**Text excerpt**
——————————

Front. Psychol., 10 May 2016
Sec. Decision Neuroscience

Commentary: Weighty data: importance information influences estimated weight of digital information storage devices

  • 1Department of Psychology, University of Bologna, Bologna, Italy
  • 2Institute of Cognitive Sciences and Technologies, CNR, Rome, Italy

A commentary on
Weighty data: importance information influences estimated weight of digital information storage devices

by Schneider, I. K., Parzuchowski, M., Wojciszke, B., Schwarz, N., and Koole, S. L. (2014). Front. Psychol. 5:1536. doi: 10.3389/fpsyg.2014.01536

In three well-designed experiments, Schneider et al. (2014) demonstrate that the importance ascribed to the content influences weight perception of a USB or of a data-storage device. I will briefly discuss the theoretical implications of these results for the recent debate on “penetrability” of perception and then more generally for embodied and grounded views of cognition; finally I will argue that it is important to study weight.

A. Penetrability of perception. The weight perception of a device is influenced by the estimated importance and self-relevance of the data it contains: the effect found clearly contradicts the view, according to which perception is an independent module and cannot be “penetrated” by cognition (Vinson et al., forthcoming). However, the method used by the authors has a major limitation that might lead to possible critiques by scientists who favor a modular view of perception: they could namely argue that the interaction of relevance with weight codes occurs at a post-perceptual level.

This limitation lies in the choice to use explicit estimates instead of a task involving a bodily action. The limitation is partially recognized and discussed by the authors, and can lead to further research. The authors decided to use explicit estimates of weight, claiming “We assume that they report their physical experience of weight.” This assumption is questionable in light of the fact that, in many domains, it has been shown that explicit estimates are not always coherent with implicit measures: for example, people overestimate their ability to reach for objects (Fischer, 2005). Given that weight is an embodied property, I think that in their future research the authors could use more implicit tasks, and possibly tasks involving the body. Demonstrating that cognition influences not only explicit estimates, but implicit motor behaviors, for example the way to grasp an object, would be stronger and could fortify the theoretical implications of the results.

——————————

**Exercises**
A – In the commentary on weight perception above, who are the authors of the 2014 article it responds to?
B – Can you resume the commentary on weight perception above, picking up right after its final sentence?

**Provided records**
——————————

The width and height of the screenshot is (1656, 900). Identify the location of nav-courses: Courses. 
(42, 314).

——————————

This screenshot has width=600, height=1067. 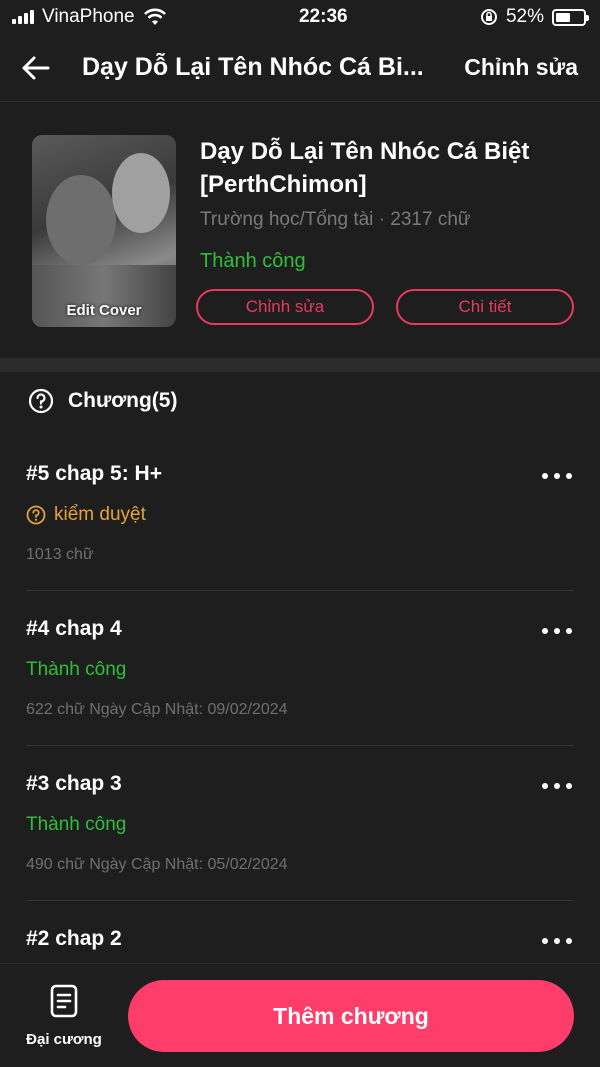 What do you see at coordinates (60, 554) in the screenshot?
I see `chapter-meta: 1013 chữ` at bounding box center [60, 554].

——————————

**Expected outputs**
A – Schneider, I. K.; Parzuchowski, M.; Wojciszke, B.; Schwarz, N.; Koole, S. L.

B –
Some years ago we demonstrated using an “implicit” motor task that a high level cognitive process, language, influences weight perception (Scorolli et al., 2009). Participants listened to sentences referring to light vs. heavy objects (e.g., “pillow” vs. “chest”), then they were required to lift one of two visually identical boxes, a heavy and a light one. The kinematics of the lift delay, i.e., of the time immediately following the object grasping, was different: when the weight implied by the sentence and the weight of the box corresponded (e.g., heavy–heavy), participants' time delay was larger. This suggests that the simulation of the weight formed during language comprehension occupied resources and, interfering with the concurrent motor task, determined a processing delay.

B. Embodied and grounded views. Two aspects make this study an important one for embodied and grounded views of cognition, i.e., for the views according to which cognition is shaped by our body and by situated experiences (e.g., Barsalou, 2008).

The first is that it demonstrates that even abstract concepts are grounded in sensorimotor system. As argued by the authors, bits or bytes are unphysical entity, but people easily provide estimates of their weight, and these estimates vary across contexts (see Borghi and Binkofski, 2014, for an overview of recent embodied theories on abstract concepts).

The second is that the results hold both for information that can be considered as objectively important and for information that is important for oneself.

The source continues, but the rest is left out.